> [Problem description]: Copy the records below verbatim, keeping every line in its original order.

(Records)

========================================

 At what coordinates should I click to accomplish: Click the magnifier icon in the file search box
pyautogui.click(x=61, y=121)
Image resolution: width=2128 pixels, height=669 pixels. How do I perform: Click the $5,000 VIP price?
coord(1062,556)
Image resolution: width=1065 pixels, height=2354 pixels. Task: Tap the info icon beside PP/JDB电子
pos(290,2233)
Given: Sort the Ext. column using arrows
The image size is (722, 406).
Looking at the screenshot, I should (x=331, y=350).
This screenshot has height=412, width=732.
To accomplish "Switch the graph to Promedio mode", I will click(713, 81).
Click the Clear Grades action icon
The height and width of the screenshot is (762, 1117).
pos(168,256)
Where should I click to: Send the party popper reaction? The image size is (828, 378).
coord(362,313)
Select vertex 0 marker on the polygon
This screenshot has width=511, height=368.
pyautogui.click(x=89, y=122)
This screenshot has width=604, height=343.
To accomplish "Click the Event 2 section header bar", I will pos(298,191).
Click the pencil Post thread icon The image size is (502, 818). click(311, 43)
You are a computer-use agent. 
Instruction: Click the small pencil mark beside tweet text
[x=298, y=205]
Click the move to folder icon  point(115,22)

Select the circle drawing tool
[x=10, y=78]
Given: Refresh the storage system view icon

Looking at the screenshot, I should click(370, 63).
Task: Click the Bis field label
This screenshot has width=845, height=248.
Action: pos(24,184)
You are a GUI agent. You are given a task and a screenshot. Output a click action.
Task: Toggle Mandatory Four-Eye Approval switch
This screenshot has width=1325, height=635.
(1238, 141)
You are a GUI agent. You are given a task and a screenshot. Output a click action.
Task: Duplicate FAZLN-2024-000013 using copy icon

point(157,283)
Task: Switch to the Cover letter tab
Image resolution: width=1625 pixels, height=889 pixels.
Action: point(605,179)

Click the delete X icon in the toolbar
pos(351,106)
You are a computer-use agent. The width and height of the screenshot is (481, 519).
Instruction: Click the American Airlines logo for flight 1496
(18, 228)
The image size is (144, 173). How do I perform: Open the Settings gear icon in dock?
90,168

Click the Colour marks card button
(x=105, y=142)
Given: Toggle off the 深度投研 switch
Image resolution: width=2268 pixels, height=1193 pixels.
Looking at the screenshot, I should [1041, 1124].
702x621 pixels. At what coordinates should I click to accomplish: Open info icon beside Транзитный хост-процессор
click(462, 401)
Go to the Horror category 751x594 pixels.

========================================

> [The result]:
 At what coordinates should I click to accomplish: Click the magnifier icon in the file search box
pyautogui.click(x=61, y=121)
Image resolution: width=2128 pixels, height=669 pixels. How do I perform: Click the $5,000 VIP price?
coord(1062,556)
Image resolution: width=1065 pixels, height=2354 pixels. Task: Tap the info icon beside PP/JDB电子
pos(290,2233)
Given: Sort the Ext. column using arrows
The image size is (722, 406).
Looking at the screenshot, I should (x=331, y=350).
This screenshot has height=412, width=732.
To accomplish "Switch the graph to Promedio mode", I will click(713, 81).
Click the Clear Grades action icon
The height and width of the screenshot is (762, 1117).
pos(168,256)
Where should I click to: Send the party popper reaction? The image size is (828, 378).
coord(362,313)
Select vertex 0 marker on the polygon
This screenshot has width=511, height=368.
pyautogui.click(x=89, y=122)
This screenshot has width=604, height=343.
To accomplish "Click the Event 2 section header bar", I will pos(298,191).
Click the pencil Post thread icon The image size is (502, 818). click(311, 43)
You are a computer-use agent. 
Instruction: Click the small pencil mark beside tweet text
[x=298, y=205]
Click the move to folder icon  point(115,22)

Select the circle drawing tool
[x=10, y=78]
Given: Refresh the storage system view icon

Looking at the screenshot, I should click(370, 63).
Task: Click the Bis field label
This screenshot has width=845, height=248.
Action: pos(24,184)
You are a GUI agent. You are given a task and a screenshot. Output a click action.
Task: Toggle Mandatory Four-Eye Approval switch
This screenshot has width=1325, height=635.
(1238, 141)
You are a GUI agent. You are given a task and a screenshot. Output a click action.
Task: Duplicate FAZLN-2024-000013 using copy icon

point(157,283)
Task: Switch to the Cover letter tab
Image resolution: width=1625 pixels, height=889 pixels.
Action: point(605,179)

Click the delete X icon in the toolbar
pos(351,106)
You are a computer-use agent. The width and height of the screenshot is (481, 519).
Instruction: Click the American Airlines logo for flight 1496
(18, 228)
The image size is (144, 173). How do I perform: Open the Settings gear icon in dock?
90,168

Click the Colour marks card button
(x=105, y=142)
Given: Toggle off the 深度投研 switch
Image resolution: width=2268 pixels, height=1193 pixels.
Looking at the screenshot, I should [1041, 1124].
702x621 pixels. At what coordinates should I click to accomplish: Open info icon beside Транзитный хост-процессор
click(462, 401)
Go to the Horror category 751x594 pixels.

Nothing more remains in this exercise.